Kevin Jones is an actor's actor. Before leaving Memphis for New York, he did a little bit of everything, from Shakespeare and Shaw to Tennessee Williams and A Tuna Christmas. He wrote and performed original works, took part in holiday shows at Theatre Memphis, and even engaged in a bit of Gross Indecency at Playhouse on the Square. This week, Jones returns to Memphis to help an old friend and perform his critically acclaimed one-man version of Charles Dickens' A Christmas Carol.
The old friend in question is David Foster, another of Memphis' most prolific and prized actors. Foster is an uncommonly versatile actor best known for standout roles in musicals like Next to Normal, Ragtime, Assassins, and his award-winning dramatic turn in the Horton Foote play Dividing the Estate. Foster's arched-eyebrow performances as Crumpet, the inappropriate elf, in David Sedaris' SantaLand Diaries were definitive. Only Sedaris himself does it better. On a good day. Maybe. When Foster took time away from the stage, and from his day job cutting hair, to fight a tough battle with cancer, he was determined not to let the illness define him. But Jones is hard to resist, and his proposal was a unique opportunity to help Foster help himself. Donations from this free performance all go to cover the cost of Foster's chair rental at La Nouvelle Salon.

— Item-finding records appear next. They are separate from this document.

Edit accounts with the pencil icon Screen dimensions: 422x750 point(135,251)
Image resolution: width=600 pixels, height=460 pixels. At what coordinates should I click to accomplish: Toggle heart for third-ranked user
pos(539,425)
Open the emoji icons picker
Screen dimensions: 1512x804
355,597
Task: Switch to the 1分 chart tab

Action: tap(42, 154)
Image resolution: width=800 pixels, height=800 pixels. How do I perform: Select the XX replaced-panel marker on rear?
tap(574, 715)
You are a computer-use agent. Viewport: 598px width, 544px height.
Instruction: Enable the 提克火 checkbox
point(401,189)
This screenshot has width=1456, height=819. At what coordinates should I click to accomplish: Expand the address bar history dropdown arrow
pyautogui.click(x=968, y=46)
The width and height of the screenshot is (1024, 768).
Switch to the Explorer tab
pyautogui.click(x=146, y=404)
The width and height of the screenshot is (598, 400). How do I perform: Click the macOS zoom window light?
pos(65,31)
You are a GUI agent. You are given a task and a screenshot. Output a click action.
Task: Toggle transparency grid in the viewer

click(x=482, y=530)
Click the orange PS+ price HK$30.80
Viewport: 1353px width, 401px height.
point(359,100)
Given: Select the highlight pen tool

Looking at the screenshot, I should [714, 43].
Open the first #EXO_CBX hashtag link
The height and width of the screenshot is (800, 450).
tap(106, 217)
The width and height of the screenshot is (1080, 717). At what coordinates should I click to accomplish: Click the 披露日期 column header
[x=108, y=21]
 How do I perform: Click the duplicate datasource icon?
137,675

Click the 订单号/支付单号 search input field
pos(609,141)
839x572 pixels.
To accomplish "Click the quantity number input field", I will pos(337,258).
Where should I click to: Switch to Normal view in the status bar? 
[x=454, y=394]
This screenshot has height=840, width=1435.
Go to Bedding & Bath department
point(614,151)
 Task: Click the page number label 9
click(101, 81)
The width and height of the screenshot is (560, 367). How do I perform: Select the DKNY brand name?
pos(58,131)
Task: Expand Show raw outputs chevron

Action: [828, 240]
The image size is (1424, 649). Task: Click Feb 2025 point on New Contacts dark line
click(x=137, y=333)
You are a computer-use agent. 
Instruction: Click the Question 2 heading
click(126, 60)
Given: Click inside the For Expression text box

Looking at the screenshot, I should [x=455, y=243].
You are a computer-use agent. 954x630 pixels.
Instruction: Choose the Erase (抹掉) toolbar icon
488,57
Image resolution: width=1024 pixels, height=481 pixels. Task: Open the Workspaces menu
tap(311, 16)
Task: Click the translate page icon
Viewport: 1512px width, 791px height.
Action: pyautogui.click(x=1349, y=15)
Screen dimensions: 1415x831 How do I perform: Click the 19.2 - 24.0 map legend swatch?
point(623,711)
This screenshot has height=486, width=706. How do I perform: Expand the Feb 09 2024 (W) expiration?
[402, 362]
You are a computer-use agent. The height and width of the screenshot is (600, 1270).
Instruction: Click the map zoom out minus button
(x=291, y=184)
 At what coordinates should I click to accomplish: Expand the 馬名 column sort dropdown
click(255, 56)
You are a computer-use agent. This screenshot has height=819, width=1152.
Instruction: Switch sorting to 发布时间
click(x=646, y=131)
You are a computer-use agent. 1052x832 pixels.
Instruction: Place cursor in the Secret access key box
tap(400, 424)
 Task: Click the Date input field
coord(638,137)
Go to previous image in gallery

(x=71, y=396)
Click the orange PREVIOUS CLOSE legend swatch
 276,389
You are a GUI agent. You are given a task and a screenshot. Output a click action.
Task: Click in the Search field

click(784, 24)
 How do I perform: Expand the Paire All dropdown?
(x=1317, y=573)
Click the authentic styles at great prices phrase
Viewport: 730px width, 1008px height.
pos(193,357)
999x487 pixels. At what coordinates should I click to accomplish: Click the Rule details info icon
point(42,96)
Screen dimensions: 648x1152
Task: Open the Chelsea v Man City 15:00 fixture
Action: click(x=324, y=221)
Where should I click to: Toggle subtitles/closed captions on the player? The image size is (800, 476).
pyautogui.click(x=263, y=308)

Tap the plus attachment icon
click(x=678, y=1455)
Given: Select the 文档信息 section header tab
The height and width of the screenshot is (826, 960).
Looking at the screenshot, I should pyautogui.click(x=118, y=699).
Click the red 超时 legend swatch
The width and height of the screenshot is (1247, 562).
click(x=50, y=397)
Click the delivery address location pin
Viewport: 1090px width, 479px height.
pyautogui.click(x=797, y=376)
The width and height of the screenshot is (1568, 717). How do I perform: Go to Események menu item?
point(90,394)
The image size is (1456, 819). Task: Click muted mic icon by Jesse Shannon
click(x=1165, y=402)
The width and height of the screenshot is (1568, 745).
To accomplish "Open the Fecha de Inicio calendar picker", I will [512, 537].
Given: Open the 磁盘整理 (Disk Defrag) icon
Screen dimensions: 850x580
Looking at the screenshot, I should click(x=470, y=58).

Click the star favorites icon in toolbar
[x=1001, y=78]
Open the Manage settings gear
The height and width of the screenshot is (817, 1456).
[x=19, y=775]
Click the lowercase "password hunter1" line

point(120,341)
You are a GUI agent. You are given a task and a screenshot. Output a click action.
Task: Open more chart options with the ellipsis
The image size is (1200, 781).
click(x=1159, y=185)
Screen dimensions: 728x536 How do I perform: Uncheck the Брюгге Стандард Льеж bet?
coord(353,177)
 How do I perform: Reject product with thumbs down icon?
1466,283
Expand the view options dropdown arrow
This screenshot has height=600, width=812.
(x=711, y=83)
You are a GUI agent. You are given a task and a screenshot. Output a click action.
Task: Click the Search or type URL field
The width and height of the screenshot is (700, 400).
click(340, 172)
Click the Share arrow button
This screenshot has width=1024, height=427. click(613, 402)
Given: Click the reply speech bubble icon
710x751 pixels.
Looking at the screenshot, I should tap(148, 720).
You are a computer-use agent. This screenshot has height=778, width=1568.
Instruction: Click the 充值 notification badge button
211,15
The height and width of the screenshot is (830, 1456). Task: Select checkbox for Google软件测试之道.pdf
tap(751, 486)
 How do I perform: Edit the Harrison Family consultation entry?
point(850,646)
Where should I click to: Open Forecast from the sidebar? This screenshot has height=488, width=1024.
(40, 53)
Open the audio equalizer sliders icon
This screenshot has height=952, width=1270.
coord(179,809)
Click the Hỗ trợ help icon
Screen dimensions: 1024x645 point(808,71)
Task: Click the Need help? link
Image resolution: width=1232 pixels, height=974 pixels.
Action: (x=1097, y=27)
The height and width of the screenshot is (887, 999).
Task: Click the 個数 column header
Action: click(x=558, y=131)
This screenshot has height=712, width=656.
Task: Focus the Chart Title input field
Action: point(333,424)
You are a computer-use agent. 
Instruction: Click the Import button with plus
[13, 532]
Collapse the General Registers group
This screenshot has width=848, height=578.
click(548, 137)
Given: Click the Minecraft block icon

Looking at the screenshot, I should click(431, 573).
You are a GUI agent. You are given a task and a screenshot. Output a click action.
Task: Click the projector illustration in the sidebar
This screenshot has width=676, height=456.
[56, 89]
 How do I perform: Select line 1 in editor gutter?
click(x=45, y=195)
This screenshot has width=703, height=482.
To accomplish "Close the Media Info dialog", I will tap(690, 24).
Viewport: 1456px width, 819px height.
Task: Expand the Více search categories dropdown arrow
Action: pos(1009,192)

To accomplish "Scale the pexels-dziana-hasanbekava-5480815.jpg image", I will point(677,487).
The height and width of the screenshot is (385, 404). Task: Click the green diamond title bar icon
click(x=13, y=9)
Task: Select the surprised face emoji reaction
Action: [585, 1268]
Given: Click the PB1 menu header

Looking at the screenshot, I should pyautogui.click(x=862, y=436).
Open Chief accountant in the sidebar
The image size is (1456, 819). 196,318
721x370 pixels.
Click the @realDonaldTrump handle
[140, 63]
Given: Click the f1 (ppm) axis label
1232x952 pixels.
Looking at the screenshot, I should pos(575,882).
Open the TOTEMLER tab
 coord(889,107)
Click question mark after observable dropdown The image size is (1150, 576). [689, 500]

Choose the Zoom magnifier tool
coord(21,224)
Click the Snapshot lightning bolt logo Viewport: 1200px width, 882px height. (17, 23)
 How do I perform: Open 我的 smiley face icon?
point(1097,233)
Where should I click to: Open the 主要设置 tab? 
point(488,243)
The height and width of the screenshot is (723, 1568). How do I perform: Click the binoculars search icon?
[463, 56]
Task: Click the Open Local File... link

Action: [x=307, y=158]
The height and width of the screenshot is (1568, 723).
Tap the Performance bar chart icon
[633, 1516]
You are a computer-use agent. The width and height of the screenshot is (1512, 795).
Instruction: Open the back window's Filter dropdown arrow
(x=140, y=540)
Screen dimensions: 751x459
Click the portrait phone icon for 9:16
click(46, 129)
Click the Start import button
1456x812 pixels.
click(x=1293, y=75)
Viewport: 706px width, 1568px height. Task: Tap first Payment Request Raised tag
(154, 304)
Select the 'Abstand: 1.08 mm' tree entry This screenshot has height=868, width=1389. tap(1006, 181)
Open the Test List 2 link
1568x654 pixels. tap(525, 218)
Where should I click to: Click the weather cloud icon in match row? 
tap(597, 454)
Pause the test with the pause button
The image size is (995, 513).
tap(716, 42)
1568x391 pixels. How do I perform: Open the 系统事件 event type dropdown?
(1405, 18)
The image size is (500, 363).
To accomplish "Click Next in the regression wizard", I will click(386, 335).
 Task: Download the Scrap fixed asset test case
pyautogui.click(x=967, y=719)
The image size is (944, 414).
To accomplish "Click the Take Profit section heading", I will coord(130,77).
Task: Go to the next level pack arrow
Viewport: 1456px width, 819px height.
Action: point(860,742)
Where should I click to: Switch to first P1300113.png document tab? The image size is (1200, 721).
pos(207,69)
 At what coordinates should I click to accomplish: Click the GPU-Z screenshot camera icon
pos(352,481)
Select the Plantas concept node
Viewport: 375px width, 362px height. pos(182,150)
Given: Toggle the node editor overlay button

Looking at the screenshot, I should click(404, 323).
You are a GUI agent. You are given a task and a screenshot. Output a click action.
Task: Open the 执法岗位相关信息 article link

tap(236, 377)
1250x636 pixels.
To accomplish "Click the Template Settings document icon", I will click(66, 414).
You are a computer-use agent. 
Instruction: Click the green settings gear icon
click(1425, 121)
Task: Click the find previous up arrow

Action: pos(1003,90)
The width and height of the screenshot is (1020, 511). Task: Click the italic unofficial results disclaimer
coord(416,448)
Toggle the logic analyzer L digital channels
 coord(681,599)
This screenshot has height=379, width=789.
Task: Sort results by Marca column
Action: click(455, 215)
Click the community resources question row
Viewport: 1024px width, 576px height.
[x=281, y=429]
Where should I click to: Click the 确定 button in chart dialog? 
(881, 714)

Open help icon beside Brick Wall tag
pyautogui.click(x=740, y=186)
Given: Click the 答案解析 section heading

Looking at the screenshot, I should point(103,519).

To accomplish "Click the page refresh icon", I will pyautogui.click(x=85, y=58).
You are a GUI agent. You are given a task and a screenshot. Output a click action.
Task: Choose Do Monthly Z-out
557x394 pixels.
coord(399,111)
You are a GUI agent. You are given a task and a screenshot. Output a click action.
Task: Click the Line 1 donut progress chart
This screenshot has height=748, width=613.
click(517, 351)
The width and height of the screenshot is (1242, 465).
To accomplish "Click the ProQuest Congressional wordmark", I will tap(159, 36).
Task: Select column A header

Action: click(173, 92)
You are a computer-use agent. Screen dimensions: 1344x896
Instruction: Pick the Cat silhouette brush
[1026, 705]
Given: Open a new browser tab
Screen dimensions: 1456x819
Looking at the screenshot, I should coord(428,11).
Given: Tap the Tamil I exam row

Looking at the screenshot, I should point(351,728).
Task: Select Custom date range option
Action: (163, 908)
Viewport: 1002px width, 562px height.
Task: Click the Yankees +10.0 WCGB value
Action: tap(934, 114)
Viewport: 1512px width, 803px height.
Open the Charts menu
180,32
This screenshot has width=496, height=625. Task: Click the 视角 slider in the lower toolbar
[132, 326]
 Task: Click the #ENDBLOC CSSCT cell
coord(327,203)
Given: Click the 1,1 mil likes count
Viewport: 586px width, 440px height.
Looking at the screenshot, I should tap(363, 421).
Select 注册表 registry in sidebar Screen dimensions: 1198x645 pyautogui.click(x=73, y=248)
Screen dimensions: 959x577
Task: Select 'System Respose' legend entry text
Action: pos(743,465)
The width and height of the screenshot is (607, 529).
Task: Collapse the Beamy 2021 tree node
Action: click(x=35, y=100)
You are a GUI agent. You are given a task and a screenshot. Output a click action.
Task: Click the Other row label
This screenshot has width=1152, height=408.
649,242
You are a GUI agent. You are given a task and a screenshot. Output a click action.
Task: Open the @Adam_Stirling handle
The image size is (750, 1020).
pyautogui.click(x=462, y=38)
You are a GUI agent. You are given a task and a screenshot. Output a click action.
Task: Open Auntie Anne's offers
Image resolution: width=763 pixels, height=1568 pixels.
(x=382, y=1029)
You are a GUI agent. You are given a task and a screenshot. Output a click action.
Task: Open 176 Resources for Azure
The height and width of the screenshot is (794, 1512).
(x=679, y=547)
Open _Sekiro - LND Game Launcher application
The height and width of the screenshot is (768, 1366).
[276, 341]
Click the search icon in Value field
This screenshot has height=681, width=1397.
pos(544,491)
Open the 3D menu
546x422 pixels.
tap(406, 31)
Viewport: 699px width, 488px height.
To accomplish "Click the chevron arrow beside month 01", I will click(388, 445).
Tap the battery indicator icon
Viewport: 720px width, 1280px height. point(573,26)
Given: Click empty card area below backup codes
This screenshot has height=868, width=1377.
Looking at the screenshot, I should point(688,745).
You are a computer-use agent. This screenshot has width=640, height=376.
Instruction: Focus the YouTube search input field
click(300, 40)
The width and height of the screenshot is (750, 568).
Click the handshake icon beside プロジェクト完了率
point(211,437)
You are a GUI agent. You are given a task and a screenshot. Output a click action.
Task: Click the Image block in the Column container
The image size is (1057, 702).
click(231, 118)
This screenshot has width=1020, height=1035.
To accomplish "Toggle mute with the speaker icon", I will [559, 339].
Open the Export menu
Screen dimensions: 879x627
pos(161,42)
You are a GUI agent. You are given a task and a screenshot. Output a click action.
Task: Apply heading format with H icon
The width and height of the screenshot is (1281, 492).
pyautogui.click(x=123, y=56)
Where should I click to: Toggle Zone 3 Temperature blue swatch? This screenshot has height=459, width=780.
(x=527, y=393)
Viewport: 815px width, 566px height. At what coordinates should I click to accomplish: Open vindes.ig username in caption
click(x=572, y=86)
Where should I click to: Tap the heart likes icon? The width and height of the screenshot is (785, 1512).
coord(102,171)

"I'm calling the event, 'Put my BFF back to work,'" says Jones, describing an act of kindness that might appeal to old Scrooge both before and after his miraculous conversion. "If we can cover the chair rental, he gets to keep 100 percent of what he makes while he's getting back on his feet."
Jones, who often played Scrooge's nephew Fred in Theatre Memphis' annual Carol, is drawn to the enduring story because of its message and possibilities. His performance is lifted directly from Dickens' own reading text, with only a few amendments.